WASHINGTON — With less than a year to go before the launch of its first telecom satellite, Kacific is planning a hiring spree to prepare for service across the Asia Pacific.
Based in Singapore with an office in the island nation of Vanuatu, Kacific has been running an interim connectivity service since 2017 using a network built on a patchwork of Ku-band coverage from other satellites.
The success of that service has prepared the way for Kacific-1 when it launches this year on a SpaceX Falcon 9 rocket, and gives Kacific the confidence to begin planning a second satellite, CEO Christian Patouraux said in an interview.
Patouraux said Kacific-1, a high-throughput Ka-band “condosat” that shares the same chassis as Japanese operator Sky Perfect JSAT’s JCSAT-18, is slated for launch in the third quarter of 2019. Boeing is building the satellite.
Customers that signed take or pay contracts for Kacific-1 capacity amount to a backlog of business worth $618 million, Patouraux said. Many of the satellite’s 56 spot beams, which span 25 countries from mountainous Nepal to the islands of French Polynesia, are already fully subscribed with customers.
Originally announced with 57 beams, Patouraux said Kacific and Boeing finalized the design of Kacific-1 with 56 beams after a final tweak to the satellite’s coverage in 2017. All but two beams have pre-launch customers, he said.
Kacific is currently around 20 people, Patouraux said, but hopes to number 40 to 45 by June, bolstering sales and marketing, as well as and technical staff for a network operations center the company plans to build in Singapore.
Patouraux said Kacific doesn’t intend to place an order for a Kacific-2 satellite before the launch of Kacific-1, but is spending money on the preparatory work today.
“We’ve presented a plan for a Kacific-2 satellite recently to our board,” he said. “This is something that we are definitely considering, we just want to make sure that this happens at a suitable time when we have the resources in the company to give our attention.”
In September, the company signed an $11 million contract with Kratos Defense and Security Solutions to build satellite gateway ground stations for the satellite.
Patouraux said the company will have five ground stations in total — two in Indonesia, two in the Philippines and one in Australia. The range of locations provides site diversity in case of poor weather, and helps ensure regulators provide market access to some of the most populated countries in the Kacific-1 footprint, he said.

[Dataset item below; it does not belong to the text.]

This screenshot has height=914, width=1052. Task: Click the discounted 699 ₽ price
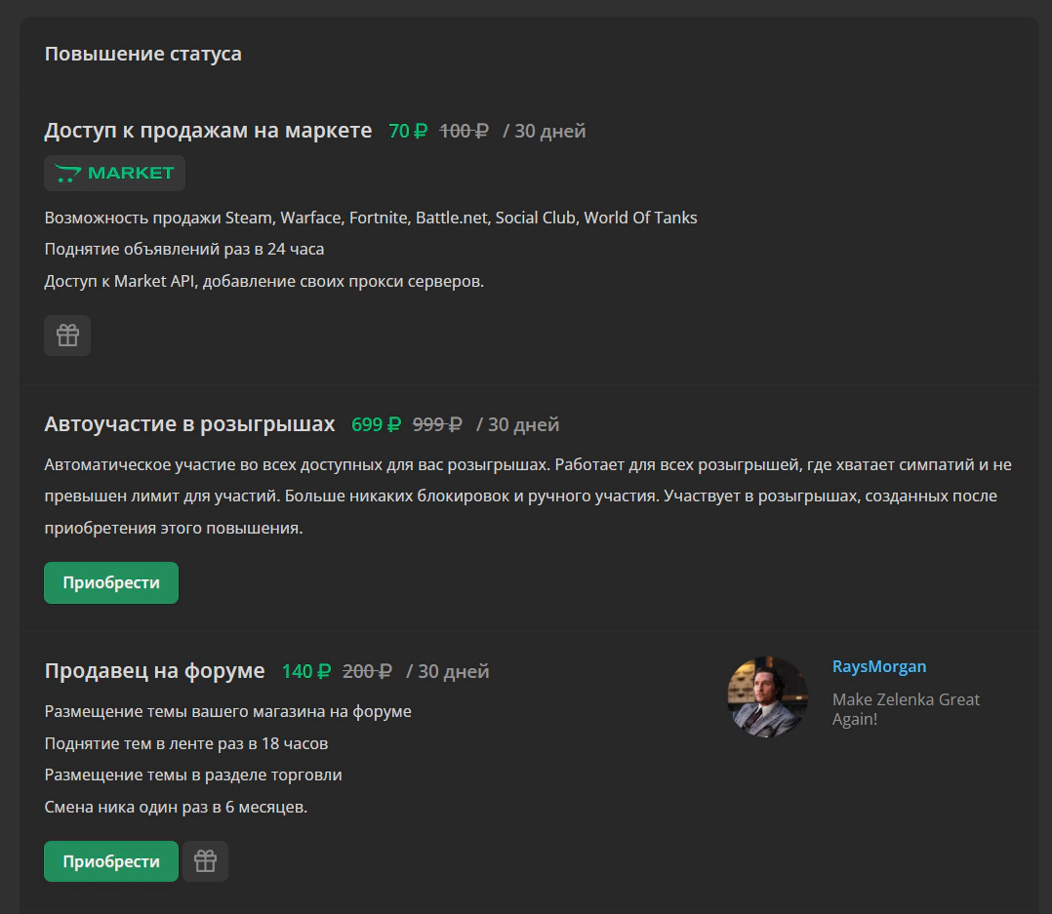point(377,424)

Patouraux said Indonesia has a regulatory requirement for a domestic gateway and that the Philippines has a “soft preference” for service to come from a domestic teleport.

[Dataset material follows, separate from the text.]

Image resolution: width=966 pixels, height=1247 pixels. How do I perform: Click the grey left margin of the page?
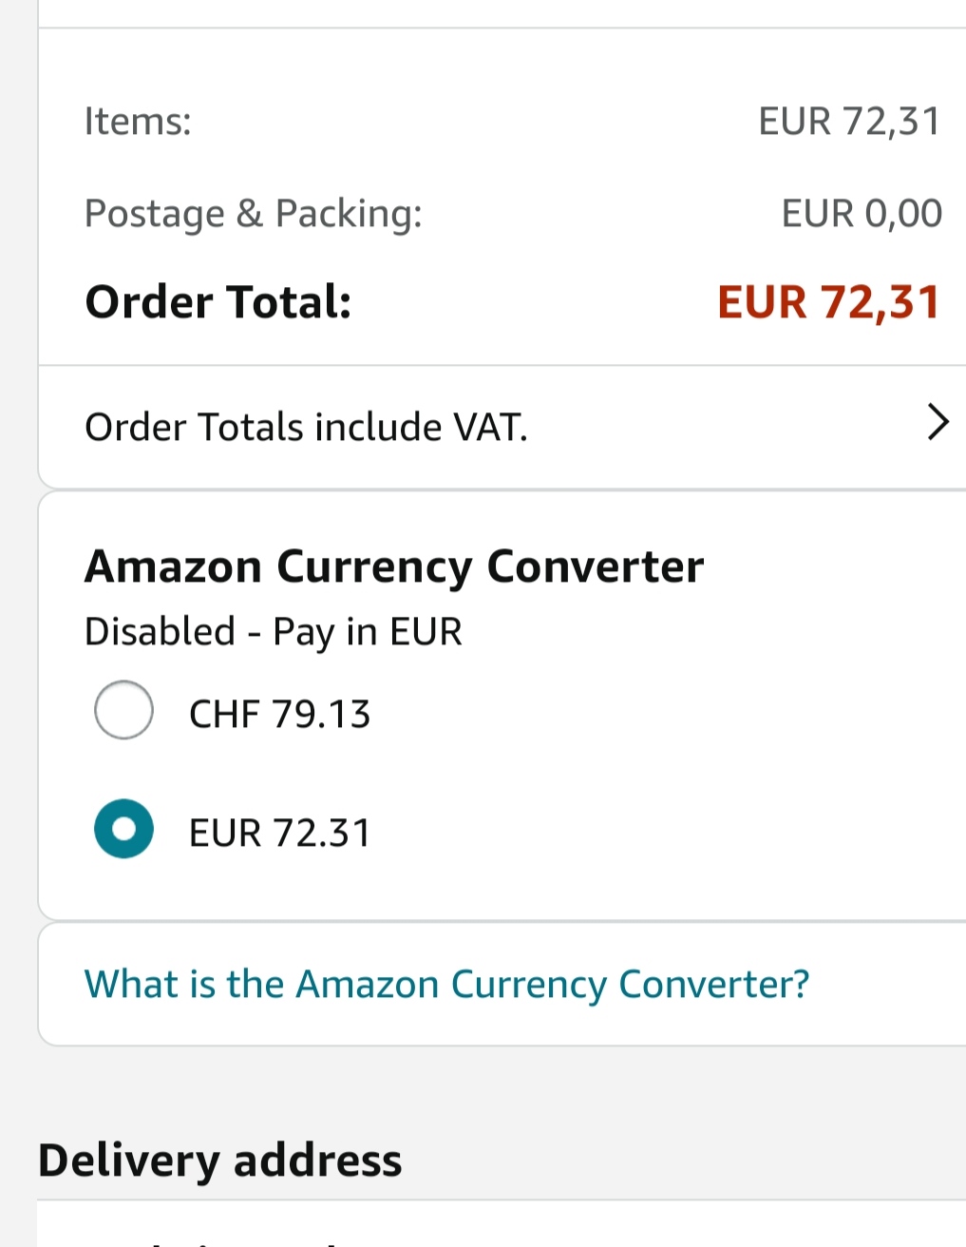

Kacific is focused on providing connectivity through very small aperture terminals to schools, hospitals, companies, governments and other customers. Patouraux said Kacific plans to provide cellular backhaul and satellite trunking services too. Aviation and other mobility markets hotly pursued by the majority of satellite operators Kacific will not be a primary focus, he said.
Patouraux said Kacific-1’s estimated maximum total throughput is around 75 gigabits per second. The future Kacific-2 would be “potentially a very large type of asset,” he said, potentially requiring a standalone satellite bus instead of a shared platform like Kacific-1 and JCSAT-18. Patouraux said Kacific-2 would deepen the company’s presence in the Asia-Pacific and may expand coverage westward.
The success of Kacific’s interim service and the company’s backlog of customers have affirmed its plan to dedicate a satellite to islands often overlooked by other operators, Patouraux said. New Ka-band competition is on the horizon, however, notably from SES with the O3b mPower system Boeing is building for a 2021 launch, and Viasat with its so-far unordered ViaSat-3 Asia-Pacific satellite. Patouraux said Kacific has a head start offering low-priced connectivity in the region and will dig in to preserve that lead.
“Kacific has a formidable first-mover advantage,” he said. “We know our market, we know the customer — we are getting entrenched in these markets. As you know in satellite, first mover advantage is really paramount.”